I have been experimenting with various AI agentic workflows over the past months, testing different architectural patterns and seeing where they deliver real value. Suddenly, I realized this technology is a perfect fit for IoT workloads that use MQTT (the primary protocol for managing devices).
I have worked with MQTT for years, but I had not connected it to AI agents until recently. MQTT’s pub/sub architecture creates something unique: a continuous data stream that agents can subscribe to without impacting the environment. Every sensor reading, every device status, error codes flow through a dedicated topic. You do not need new APIs or changes to device firmware. Your AI Agent can simply subscribe*.
This matters because the struggle I keep seeing in IoT deployments is not connectivity or data collection.
- Companies have dashboards.
- They have alerts.
- They have terabytes of archived sensor data.
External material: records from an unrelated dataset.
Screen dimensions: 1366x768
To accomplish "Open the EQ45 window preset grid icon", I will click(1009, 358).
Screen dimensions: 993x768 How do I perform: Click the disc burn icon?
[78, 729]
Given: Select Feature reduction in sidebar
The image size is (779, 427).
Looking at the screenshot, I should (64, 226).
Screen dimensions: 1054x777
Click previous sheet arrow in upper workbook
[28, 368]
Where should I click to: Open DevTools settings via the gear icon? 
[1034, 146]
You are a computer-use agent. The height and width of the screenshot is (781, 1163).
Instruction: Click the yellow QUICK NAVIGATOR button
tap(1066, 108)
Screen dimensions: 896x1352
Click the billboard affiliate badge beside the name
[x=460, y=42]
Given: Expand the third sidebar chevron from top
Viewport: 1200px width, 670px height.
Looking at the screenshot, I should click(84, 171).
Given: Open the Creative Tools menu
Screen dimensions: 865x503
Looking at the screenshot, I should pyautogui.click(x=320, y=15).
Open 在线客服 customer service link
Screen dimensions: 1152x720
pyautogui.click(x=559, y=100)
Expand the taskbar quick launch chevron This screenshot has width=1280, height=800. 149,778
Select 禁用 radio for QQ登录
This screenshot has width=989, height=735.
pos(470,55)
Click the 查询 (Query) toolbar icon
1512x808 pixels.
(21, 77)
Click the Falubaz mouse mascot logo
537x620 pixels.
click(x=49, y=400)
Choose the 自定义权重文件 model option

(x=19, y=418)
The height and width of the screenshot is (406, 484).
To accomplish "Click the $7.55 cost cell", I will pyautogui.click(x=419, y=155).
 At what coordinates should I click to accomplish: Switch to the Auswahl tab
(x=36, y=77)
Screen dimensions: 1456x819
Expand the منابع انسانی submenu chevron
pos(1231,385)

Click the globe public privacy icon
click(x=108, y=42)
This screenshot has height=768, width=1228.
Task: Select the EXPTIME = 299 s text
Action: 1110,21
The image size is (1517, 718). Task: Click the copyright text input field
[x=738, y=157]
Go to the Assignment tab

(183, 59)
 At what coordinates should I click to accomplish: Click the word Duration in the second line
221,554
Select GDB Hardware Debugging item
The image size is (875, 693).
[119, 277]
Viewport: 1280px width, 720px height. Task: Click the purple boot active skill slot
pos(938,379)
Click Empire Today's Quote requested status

What they lack is intelligent context. Someone has to look at the screen and use their domain knowledge to decide whether a temperature spike matters.
An agent subscribing to MQTT appears to be an obvious solution. It receives messages in real-time, maintains a device-fleet perspective, correlates patterns that no human could track manually, and provides recommendations backed by explained reasoning (you do not want to install a black box in your facility). It acts as the anomaly detection understands context - this temperature spike is normal during production cycle A, uncommon during cycle B, and dangerous when production is idle.
The best part is that agents do not require infrastructure changes. Your dashboards still work. Your alerts still arrive. And in parallel, you test and fine-tune your new solution.
If you use MQTT in your system, the transport layer is already in place. The reasoning layer is what we are now adding.
👉 Would you be interested in exploring this topic further?
*) During the experimentation phase, your agents should have read-only permissions (enforced by the MQTT Broker). That approach enables connecting agents to production environments with zero impact**.
**) I recommend using test environments for experimentation, but there is a way to make production testing safe by utilizing your existing infrastructure.